=== Provided data ===

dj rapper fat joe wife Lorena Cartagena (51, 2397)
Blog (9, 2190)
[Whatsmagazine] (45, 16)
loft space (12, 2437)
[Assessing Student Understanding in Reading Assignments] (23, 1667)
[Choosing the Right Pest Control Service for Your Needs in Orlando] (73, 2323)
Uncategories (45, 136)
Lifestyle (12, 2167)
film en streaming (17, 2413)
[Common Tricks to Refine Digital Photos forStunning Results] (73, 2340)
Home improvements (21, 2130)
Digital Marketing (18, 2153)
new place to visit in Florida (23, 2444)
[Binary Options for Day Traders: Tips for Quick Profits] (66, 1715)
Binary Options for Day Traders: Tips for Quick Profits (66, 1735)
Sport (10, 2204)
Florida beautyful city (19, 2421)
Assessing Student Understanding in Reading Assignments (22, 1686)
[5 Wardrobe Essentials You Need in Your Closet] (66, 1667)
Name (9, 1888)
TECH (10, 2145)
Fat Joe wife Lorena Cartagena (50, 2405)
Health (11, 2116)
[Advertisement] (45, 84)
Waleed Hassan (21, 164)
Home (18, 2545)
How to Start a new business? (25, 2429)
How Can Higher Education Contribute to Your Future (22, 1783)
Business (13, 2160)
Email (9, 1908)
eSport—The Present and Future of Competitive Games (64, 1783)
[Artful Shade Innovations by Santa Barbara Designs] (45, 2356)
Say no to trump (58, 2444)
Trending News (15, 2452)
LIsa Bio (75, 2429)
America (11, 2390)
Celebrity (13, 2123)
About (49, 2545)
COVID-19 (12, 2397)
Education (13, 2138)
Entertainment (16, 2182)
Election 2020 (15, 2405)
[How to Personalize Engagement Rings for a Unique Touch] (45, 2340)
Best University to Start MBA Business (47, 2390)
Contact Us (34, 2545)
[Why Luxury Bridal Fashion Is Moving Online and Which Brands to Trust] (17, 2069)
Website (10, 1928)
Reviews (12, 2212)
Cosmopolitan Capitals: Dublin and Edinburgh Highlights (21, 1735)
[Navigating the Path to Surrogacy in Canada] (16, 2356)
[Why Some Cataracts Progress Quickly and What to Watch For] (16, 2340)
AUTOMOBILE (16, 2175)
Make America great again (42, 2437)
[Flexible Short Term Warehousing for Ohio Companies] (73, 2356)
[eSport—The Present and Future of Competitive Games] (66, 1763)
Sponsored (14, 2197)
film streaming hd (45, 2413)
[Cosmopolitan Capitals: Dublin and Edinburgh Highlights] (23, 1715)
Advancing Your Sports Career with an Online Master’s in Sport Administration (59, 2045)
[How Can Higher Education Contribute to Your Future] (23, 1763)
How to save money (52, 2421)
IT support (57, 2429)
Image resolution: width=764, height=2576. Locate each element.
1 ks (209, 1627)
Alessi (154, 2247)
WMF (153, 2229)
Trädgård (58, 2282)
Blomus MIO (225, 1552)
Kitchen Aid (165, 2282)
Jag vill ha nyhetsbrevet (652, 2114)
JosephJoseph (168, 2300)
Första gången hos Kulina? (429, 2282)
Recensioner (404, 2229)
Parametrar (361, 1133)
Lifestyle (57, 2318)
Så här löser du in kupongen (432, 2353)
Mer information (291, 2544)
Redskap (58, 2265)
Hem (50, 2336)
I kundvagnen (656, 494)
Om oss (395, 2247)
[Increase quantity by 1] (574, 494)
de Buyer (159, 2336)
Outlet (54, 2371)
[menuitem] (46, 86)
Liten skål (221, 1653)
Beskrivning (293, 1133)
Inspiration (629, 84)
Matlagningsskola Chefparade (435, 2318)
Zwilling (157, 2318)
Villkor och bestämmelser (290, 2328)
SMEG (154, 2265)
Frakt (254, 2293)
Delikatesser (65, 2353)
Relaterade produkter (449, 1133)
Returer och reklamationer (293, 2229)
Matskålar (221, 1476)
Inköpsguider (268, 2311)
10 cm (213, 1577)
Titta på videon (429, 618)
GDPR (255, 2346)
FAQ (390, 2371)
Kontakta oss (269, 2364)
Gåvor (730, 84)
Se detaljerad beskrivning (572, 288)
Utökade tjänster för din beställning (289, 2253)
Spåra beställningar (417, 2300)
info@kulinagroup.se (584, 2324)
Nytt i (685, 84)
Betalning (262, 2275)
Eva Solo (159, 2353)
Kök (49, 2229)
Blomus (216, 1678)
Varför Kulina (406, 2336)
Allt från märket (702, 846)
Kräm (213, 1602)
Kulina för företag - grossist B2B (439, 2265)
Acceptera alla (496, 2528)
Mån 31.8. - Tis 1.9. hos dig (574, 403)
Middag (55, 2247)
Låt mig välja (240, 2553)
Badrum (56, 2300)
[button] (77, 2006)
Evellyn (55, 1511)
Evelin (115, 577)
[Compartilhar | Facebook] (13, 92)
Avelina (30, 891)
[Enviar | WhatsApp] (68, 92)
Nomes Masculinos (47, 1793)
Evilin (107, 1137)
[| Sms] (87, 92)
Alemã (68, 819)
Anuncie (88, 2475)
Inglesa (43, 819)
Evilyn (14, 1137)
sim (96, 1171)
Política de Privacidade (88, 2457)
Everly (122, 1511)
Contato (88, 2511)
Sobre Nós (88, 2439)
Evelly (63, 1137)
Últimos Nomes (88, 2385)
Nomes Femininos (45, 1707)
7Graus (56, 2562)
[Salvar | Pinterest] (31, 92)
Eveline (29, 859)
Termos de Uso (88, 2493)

===

Work item: Going down the listing above, begin printing at the line with "Lifestyle (12, 2167)" and finish with the line with "Sport (10, 2204)", exactly as they appear.

Solved exercise:
Lifestyle (12, 2167)
film en streaming (17, 2413)
[Common Tricks to Refine Digital Photos forStunning Results] (73, 2340)
Home improvements (21, 2130)
Digital Marketing (18, 2153)
new place to visit in Florida (23, 2444)
[Binary Options for Day Traders: Tips for Quick Profits] (66, 1715)
Binary Options for Day Traders: Tips for Quick Profits (66, 1735)
Sport (10, 2204)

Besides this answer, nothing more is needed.